The task -
Among the records below, find the line that has "Given: Click the PDF page number field"; from there, give the lines again exactly, and stop after the line that has "1024x468 pixels.".

Material supplied -
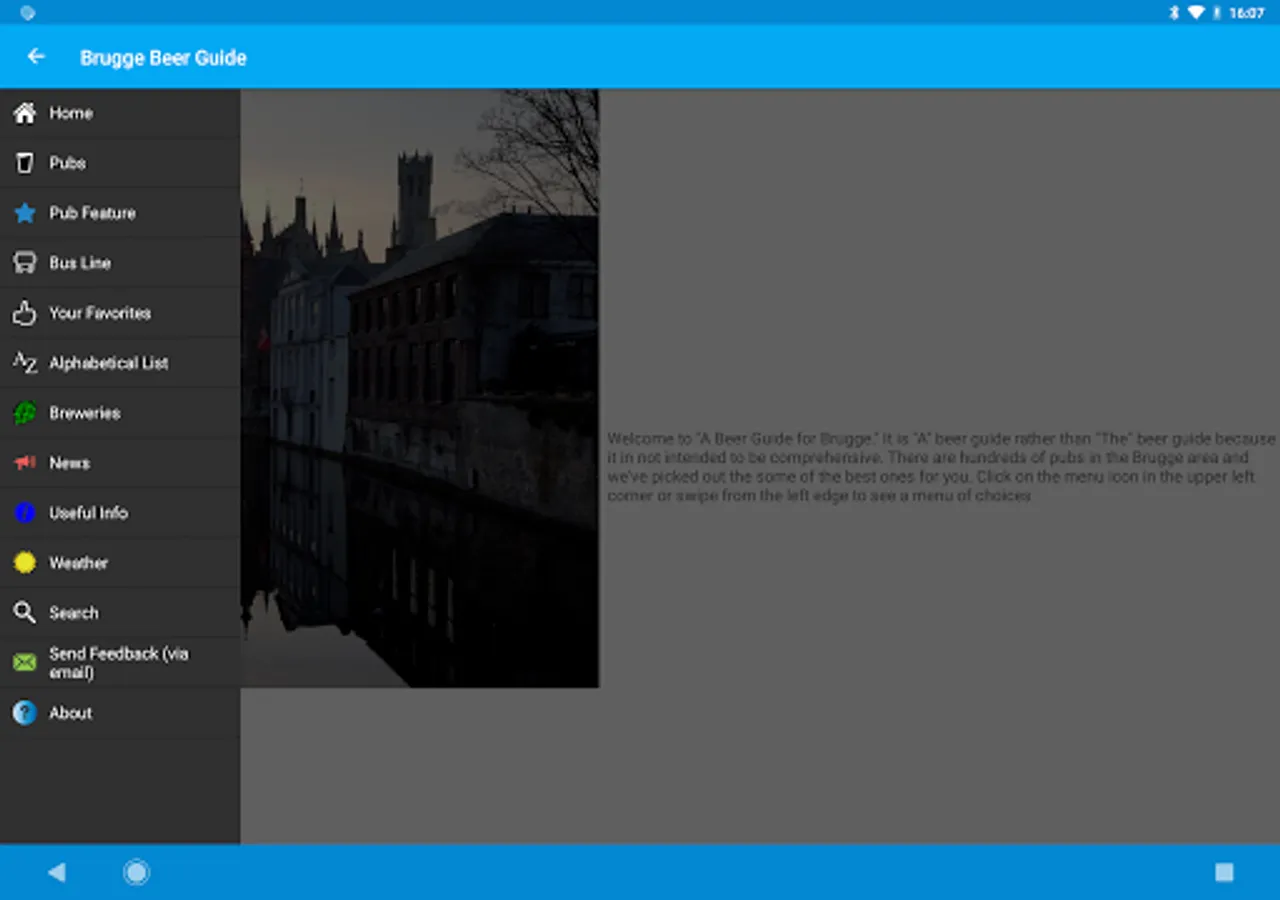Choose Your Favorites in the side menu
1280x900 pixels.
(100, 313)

...

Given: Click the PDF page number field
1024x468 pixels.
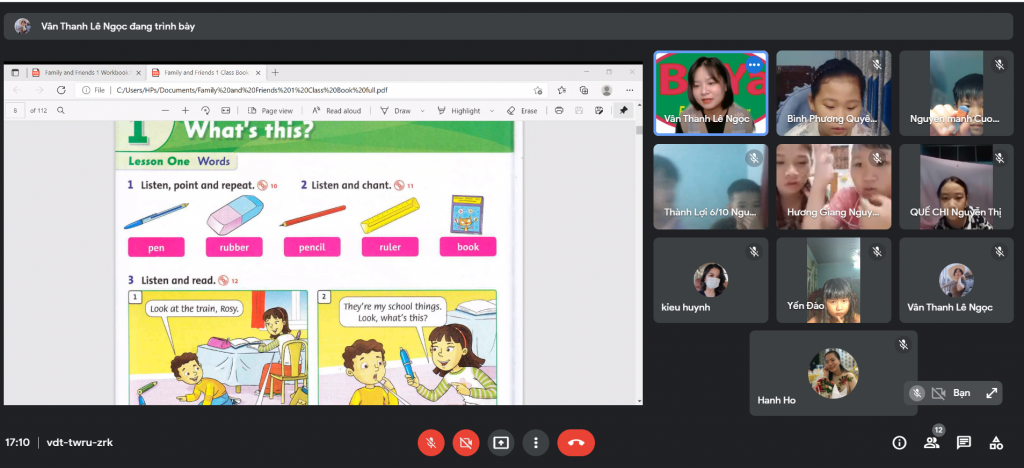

Answer to the exercise -
Given: Click the PDF page number field
1024x468 pixels.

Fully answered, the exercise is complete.